I. Emeğin Sömürü Yoğunluğundaki
Artış
Artı emek ve
artı değerin artırılması, emeğin sömürü derecesinin artırılması, işgününün
uzatılması ya da emeğin yoğunlaştırılmasıyla sağlanır.
İşgününün
uzatılması durumunda artı değer doğal olarak büyüyecektir. Bu büyüme birinci
ciltte irdelendiği gibi artı değerde mutlak bir büyümedir. Burada söz konusu
olan emek gücü ile değişmeyen sermaye oranı değiştirilmeden, değişmeyen
sermayenin daha az artmasıyla, daha büyük artı değer kitlesine ve dolayısıyla
kâra ulaşmak mümkündür. Demek ki, işgününü uzatma yoluyla, sömürü derecesi
artırılabilir ve bu yolla kâr oranının düşmesine karşı etkide bulunabilinir.
Emeğin
yoğunlaştırılması da, emeğin sömür derecesinin artırılmasına yol açar. Bu
durum, işyerlerinde iyileştirmelerle ya da işçiyi bir şekilde aynı sürede daha
yoğun çalıştırmayla sağlanabilir. Belirli sayıda işçi daha fazla makine ile
ilişki içerisine sokulur, ya da makinenin hızı artırılabilir. Böylece, emeğin
sömürü yoğunluğunun artırılmasıyla, kâr oranının düşmesine karşı etkide
bulunulur. Ayrıca emek üretkenliğinin artırılması yoluyla nispi artı değerin
artırılması durumunda, gerekli emek zamanının kısaltılarak artı emek kısmının
uzatılması, sömürü derecesinin artırılmasına katkıda bulunur ve bu da kâr
oranının düşmesine karşı etkide bulunur.
II. Ücretlerin Emek-Gücünün
Değerinin Altına Düşmesi
Marx, ücretlerin emek gücünün değeri altına düşürülmesini
de karı artıran etmen olarak görüyor ve dolayısıyla da “kâr oranının düşme
eğilimini durduran en önemli etmenlerden birisidir.” K-3-209 diyor. Ayrıca bunun
sermayenin tahliliyle ilgisinin olmadığını ve rekabetin tahliline ait olduğunu
belirtiyor.
III. Değişmeyen
Sermaye Öğelerinin Ucuzlaması
Marx, artı değer oranından bağımsız olarak, kâr oranını
yükselten etmenler için söylenen her şeyin buraya ait olduğunu belirtiyor.

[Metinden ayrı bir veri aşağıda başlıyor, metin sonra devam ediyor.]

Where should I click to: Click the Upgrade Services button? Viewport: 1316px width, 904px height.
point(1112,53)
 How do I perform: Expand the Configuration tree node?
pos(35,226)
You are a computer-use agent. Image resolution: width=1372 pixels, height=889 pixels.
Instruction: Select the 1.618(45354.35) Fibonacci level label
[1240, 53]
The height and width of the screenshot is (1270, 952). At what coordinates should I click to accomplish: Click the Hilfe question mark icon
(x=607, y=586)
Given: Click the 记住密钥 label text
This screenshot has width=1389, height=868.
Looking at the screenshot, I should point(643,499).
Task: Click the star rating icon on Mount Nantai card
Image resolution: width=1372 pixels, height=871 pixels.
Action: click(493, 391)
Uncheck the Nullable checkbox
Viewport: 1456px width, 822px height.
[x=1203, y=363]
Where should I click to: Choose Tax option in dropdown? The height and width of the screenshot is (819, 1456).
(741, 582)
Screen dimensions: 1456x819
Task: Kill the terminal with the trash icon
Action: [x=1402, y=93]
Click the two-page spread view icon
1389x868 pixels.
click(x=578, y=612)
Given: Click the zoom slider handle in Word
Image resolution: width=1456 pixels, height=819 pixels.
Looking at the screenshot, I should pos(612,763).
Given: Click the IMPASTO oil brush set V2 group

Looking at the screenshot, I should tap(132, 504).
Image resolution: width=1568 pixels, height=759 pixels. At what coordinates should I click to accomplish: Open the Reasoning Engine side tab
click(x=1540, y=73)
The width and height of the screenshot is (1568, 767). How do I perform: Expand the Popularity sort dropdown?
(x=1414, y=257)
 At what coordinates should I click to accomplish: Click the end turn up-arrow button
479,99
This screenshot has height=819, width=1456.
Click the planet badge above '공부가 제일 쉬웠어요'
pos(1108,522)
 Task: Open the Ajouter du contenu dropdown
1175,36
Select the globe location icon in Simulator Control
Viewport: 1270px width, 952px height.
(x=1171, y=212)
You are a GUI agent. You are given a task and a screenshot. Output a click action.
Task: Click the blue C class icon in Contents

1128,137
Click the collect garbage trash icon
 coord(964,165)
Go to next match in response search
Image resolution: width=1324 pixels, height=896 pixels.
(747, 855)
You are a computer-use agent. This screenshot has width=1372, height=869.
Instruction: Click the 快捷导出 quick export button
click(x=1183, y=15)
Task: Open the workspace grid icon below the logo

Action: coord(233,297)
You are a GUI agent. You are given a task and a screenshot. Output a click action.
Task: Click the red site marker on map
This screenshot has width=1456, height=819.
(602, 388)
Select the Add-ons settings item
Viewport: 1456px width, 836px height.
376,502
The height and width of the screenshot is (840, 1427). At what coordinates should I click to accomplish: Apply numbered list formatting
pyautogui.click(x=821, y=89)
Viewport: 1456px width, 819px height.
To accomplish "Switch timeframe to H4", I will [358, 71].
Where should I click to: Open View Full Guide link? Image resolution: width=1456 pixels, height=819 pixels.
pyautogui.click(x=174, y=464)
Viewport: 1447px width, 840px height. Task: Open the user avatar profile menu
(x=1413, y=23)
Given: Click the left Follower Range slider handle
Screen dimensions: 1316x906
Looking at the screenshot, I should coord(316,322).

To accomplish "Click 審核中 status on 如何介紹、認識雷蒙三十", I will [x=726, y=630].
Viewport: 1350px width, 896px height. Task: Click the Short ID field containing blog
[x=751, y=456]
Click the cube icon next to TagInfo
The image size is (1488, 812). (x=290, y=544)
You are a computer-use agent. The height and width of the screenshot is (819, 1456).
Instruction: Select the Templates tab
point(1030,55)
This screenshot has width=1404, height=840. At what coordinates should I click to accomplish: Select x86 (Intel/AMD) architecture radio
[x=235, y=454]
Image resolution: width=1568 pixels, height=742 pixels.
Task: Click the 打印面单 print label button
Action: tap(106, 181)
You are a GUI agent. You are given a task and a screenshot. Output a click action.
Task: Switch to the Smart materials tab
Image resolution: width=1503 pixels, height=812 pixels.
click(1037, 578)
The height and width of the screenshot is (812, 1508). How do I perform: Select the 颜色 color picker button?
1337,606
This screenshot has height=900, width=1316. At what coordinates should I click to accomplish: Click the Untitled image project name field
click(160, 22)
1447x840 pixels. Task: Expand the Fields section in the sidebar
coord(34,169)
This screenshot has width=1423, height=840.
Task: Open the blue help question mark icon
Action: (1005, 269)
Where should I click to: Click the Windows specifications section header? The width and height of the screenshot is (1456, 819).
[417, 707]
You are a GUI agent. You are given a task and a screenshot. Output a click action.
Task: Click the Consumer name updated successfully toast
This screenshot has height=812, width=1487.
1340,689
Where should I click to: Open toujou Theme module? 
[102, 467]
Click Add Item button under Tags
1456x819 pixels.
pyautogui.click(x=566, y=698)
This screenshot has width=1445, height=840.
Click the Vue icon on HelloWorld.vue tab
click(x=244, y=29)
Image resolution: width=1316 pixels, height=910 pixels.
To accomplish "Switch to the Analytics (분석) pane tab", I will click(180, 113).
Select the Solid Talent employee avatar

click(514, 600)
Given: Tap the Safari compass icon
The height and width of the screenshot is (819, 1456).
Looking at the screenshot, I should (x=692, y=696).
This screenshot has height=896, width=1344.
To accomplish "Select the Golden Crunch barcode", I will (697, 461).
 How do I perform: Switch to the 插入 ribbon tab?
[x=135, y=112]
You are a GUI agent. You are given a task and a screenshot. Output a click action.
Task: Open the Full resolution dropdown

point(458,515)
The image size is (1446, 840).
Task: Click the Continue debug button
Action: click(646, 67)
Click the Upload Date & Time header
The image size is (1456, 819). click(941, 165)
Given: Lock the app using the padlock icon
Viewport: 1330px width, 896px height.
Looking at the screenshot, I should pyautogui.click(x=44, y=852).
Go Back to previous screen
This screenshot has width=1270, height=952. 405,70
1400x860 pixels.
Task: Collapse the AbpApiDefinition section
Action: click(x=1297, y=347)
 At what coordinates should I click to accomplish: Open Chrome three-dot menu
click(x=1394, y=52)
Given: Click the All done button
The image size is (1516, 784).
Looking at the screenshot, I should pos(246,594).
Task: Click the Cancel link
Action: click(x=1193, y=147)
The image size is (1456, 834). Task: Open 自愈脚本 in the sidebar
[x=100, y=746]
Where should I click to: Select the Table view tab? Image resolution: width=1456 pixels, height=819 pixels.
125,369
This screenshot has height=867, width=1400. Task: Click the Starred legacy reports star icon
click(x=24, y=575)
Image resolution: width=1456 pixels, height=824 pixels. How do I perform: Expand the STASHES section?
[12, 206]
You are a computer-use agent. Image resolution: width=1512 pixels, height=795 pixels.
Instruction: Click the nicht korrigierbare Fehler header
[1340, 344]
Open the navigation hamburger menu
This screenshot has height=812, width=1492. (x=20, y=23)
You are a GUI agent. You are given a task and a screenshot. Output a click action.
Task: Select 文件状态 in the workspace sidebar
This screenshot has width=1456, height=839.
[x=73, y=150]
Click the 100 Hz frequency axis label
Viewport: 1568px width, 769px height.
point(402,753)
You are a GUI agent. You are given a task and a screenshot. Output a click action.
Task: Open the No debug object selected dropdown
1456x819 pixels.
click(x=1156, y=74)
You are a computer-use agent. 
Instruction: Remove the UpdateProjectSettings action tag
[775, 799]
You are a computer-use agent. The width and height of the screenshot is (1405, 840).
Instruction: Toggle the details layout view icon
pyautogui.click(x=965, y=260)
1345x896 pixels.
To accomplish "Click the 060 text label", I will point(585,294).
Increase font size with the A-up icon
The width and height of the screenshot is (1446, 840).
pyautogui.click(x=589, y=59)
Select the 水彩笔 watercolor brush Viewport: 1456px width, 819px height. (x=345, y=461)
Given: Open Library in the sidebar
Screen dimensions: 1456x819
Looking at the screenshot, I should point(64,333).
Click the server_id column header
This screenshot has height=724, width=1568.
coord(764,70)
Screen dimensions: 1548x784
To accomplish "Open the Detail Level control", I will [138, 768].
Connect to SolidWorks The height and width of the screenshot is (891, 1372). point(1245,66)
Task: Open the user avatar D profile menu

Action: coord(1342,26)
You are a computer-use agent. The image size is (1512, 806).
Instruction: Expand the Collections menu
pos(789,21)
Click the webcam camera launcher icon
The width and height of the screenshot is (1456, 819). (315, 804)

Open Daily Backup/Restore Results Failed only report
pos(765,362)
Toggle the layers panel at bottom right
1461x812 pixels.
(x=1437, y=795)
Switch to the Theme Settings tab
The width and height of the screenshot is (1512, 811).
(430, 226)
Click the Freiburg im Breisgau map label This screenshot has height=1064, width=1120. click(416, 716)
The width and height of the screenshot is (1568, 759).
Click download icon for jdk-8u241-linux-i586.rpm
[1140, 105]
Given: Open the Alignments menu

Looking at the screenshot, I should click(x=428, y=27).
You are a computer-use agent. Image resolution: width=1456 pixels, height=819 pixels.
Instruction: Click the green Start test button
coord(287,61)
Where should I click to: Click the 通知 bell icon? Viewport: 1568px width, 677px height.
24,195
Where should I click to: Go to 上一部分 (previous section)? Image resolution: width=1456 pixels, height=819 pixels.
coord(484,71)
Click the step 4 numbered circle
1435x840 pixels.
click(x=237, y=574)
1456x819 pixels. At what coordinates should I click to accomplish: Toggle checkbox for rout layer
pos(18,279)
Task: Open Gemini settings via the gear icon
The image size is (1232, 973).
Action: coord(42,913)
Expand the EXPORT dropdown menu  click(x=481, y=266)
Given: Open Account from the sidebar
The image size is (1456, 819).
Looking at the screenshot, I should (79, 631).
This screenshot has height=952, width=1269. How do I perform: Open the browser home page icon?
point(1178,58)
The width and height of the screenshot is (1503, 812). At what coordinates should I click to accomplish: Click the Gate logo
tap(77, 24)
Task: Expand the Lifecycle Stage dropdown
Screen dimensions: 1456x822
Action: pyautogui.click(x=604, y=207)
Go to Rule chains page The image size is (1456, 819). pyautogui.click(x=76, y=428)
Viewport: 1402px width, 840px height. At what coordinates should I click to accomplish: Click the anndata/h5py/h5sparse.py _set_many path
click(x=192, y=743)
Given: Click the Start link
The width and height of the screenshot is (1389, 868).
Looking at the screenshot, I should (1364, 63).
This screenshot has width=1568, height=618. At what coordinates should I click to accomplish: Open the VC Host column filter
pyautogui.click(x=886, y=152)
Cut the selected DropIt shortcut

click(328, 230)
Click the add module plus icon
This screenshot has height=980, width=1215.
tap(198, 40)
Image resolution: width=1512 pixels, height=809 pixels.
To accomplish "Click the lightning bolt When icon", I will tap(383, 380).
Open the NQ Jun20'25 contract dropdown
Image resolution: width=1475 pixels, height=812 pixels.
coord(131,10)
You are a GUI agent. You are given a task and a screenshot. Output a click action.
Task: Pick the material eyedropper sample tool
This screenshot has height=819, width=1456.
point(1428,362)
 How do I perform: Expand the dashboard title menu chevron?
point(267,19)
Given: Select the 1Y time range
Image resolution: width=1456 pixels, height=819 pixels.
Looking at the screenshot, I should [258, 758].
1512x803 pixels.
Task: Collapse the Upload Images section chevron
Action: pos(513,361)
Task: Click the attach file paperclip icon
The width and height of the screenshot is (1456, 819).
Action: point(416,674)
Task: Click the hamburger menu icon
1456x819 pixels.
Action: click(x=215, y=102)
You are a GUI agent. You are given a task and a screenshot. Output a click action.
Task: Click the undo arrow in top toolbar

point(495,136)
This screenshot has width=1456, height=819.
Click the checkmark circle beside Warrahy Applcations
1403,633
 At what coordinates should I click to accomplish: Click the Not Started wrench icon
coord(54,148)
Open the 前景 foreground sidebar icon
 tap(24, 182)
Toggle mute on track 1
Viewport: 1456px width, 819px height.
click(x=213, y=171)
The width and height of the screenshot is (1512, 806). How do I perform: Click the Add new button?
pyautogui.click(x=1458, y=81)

Emeğin üretkenliğiyle birlikte üretim araçları fiyatları
ucuzlar. Çünkü emek üretkenliği ile birlikte, üretilen ürünün kullanım değeri
daha fazla olur ve her birim metaya daha az emek gücü tekabül eder ve böylece
her birimin değeri daha düşmüş olur. Örneğin, modern fabrikada işlenen pamuk
miktarı, çıkrık ile işlenene göre daha fazla artmıştır. Ama pamuğun değeri,
kitlesiyle orantılı artmamıştır. Tabi ki bunlar makineler için de geçerlidir.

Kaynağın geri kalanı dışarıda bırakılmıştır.